#### Your objective
Which of the lines below hold "this"? Please return each one.

#### Supplied data
====

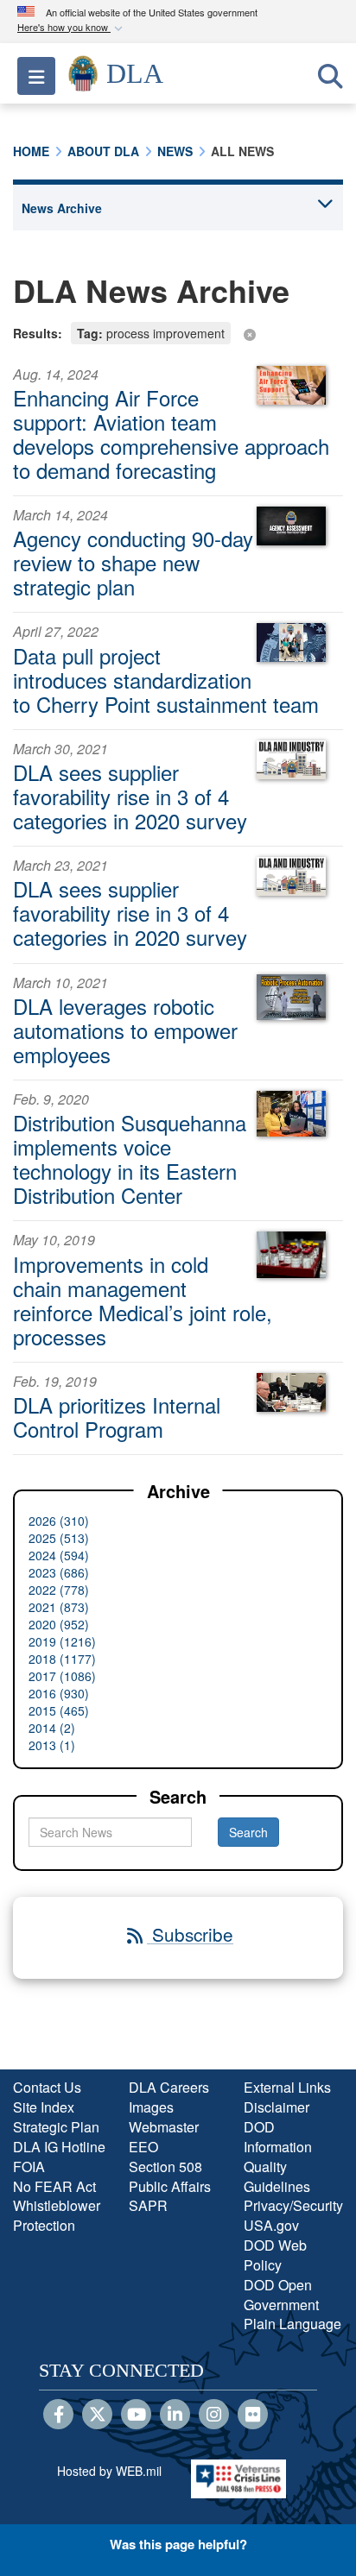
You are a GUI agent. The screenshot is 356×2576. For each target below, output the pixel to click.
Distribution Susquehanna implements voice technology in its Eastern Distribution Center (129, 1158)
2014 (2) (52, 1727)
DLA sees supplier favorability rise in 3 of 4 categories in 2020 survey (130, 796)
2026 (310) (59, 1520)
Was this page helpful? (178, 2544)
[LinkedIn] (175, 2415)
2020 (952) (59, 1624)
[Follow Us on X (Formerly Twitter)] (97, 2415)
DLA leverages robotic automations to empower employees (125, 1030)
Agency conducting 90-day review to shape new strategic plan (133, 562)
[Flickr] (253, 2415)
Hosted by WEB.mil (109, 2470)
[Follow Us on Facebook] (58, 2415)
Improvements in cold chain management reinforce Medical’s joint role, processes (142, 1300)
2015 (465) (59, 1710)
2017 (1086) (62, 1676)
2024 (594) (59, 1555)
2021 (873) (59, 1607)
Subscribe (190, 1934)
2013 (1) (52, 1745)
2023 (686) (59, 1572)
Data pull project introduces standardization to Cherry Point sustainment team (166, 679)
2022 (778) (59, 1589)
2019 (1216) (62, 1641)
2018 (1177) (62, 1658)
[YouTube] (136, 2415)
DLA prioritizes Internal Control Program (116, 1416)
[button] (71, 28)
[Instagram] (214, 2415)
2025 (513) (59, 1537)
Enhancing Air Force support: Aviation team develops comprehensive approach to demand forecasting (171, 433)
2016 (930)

====

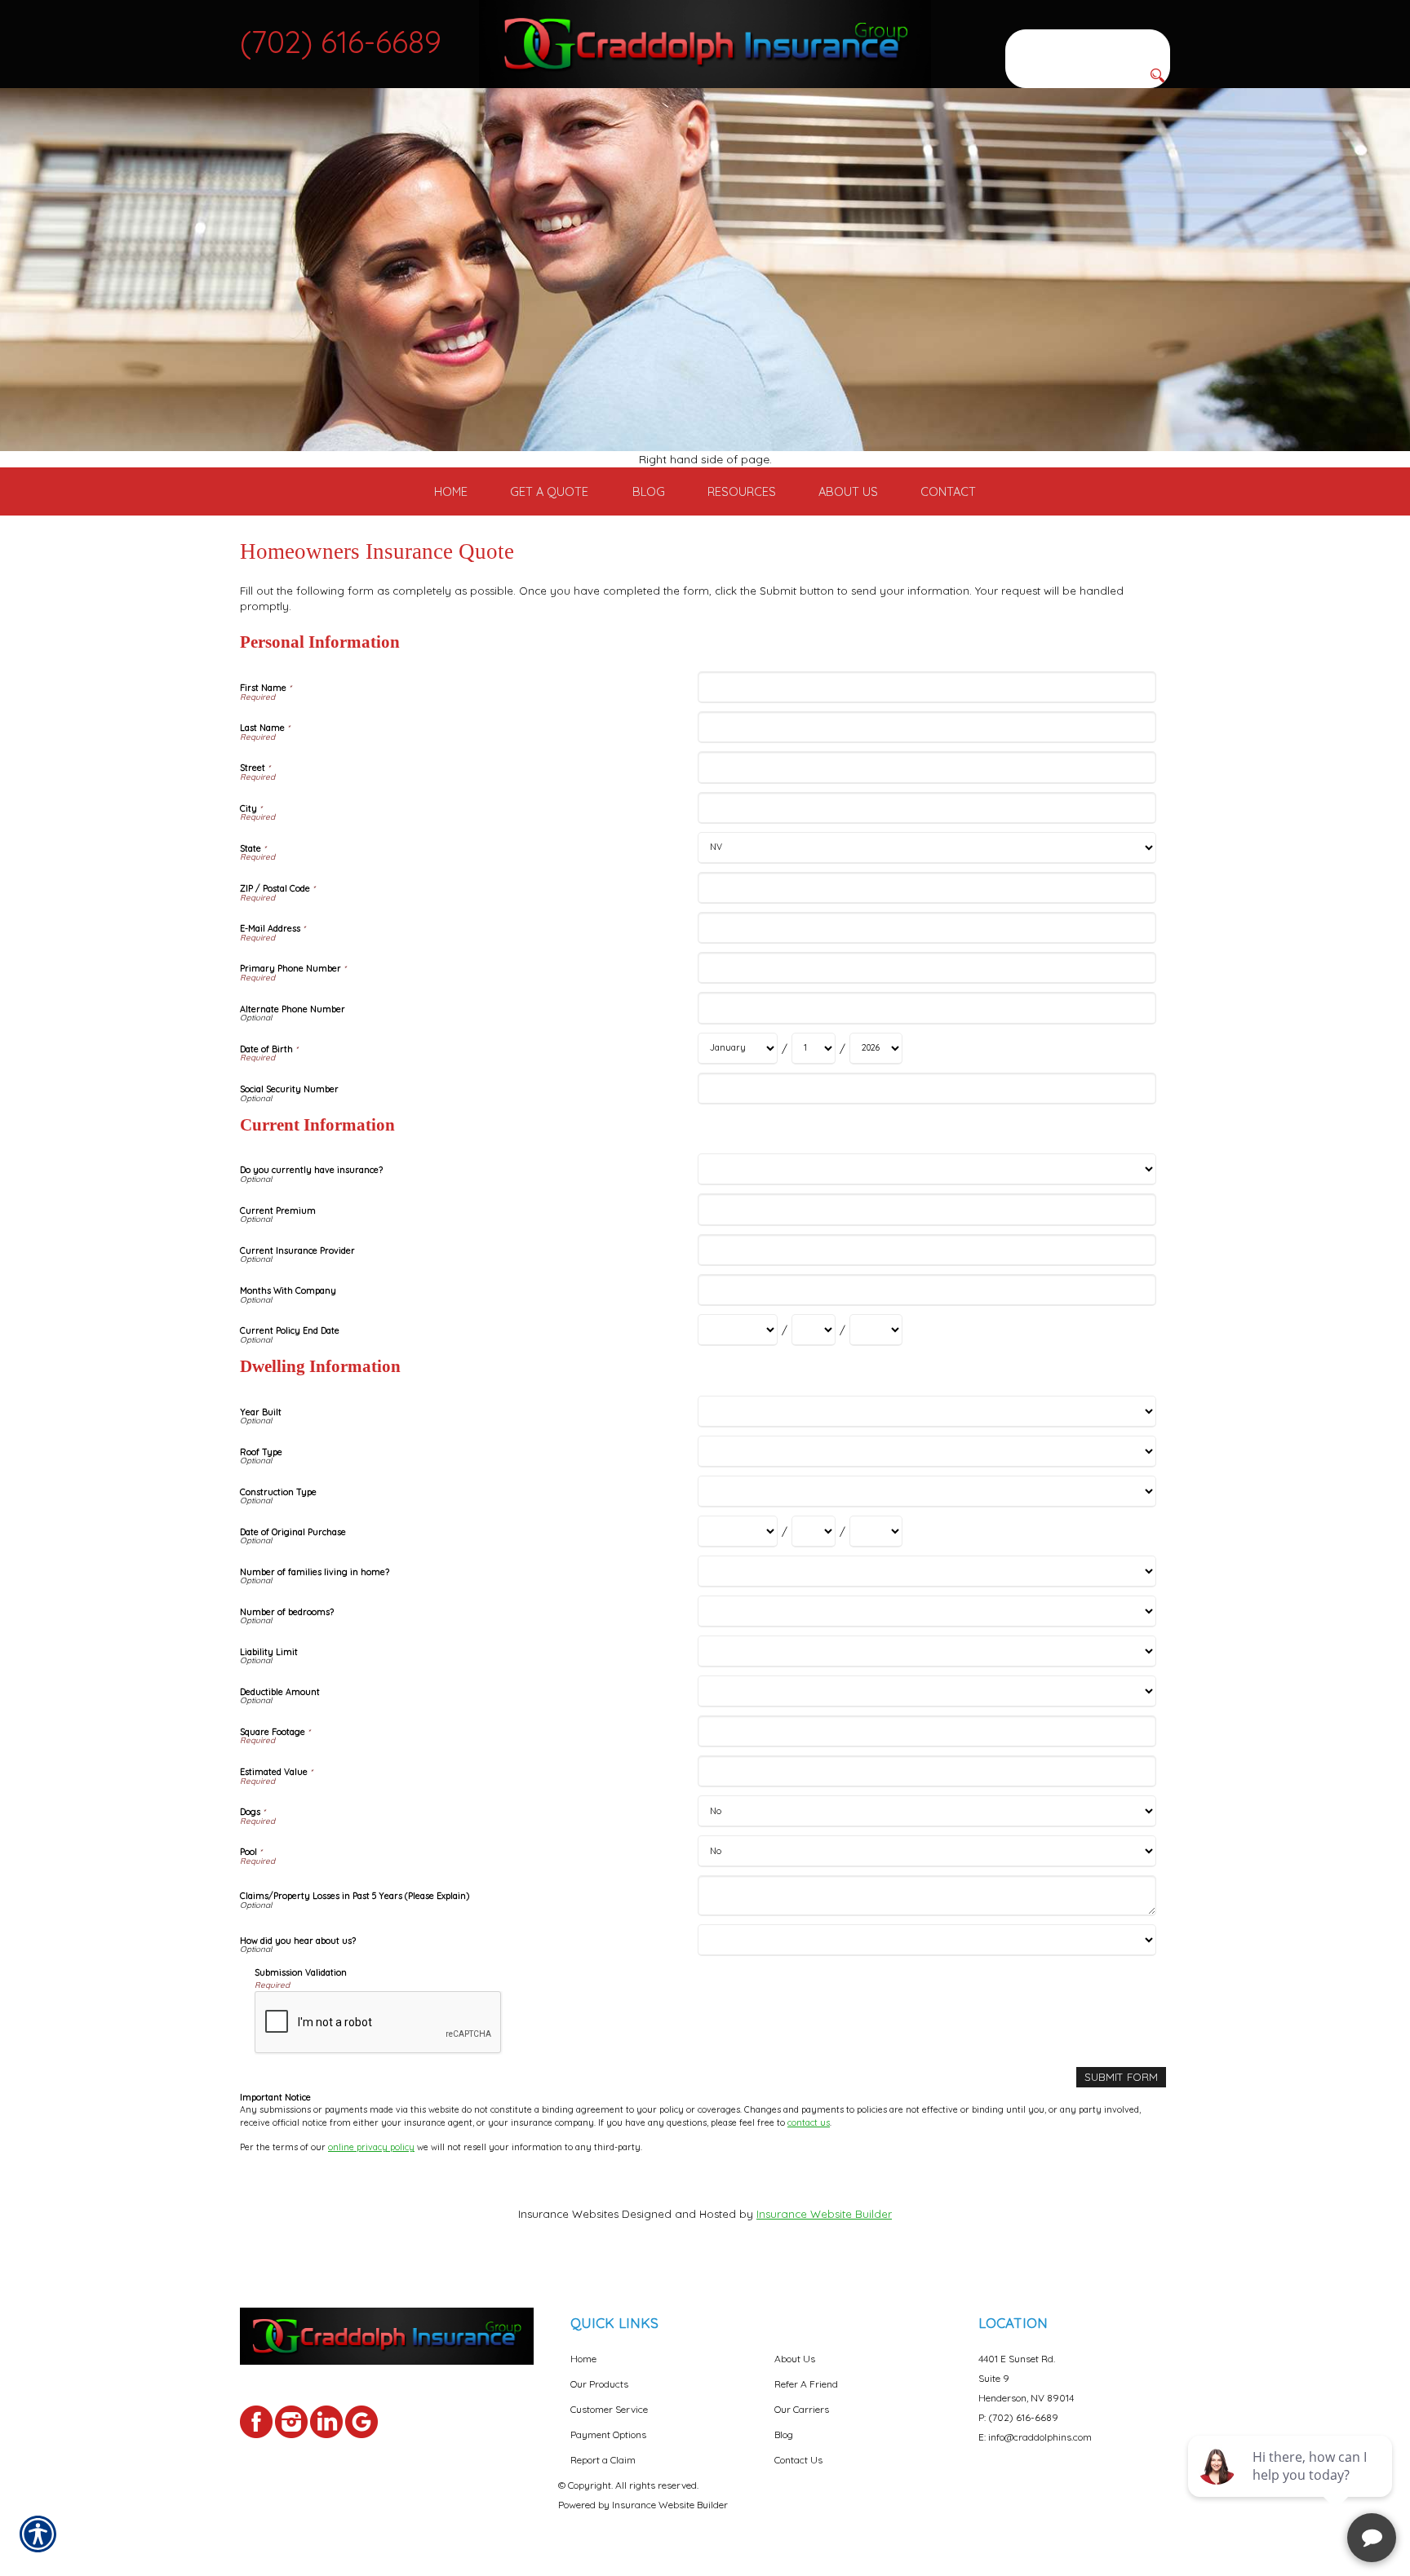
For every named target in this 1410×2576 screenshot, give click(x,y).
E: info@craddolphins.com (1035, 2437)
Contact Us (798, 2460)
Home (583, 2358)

====

#### Response below
Was this page helpful? (178, 2544)
For every named target in this 1410×2576 screenshot, give click(x,y).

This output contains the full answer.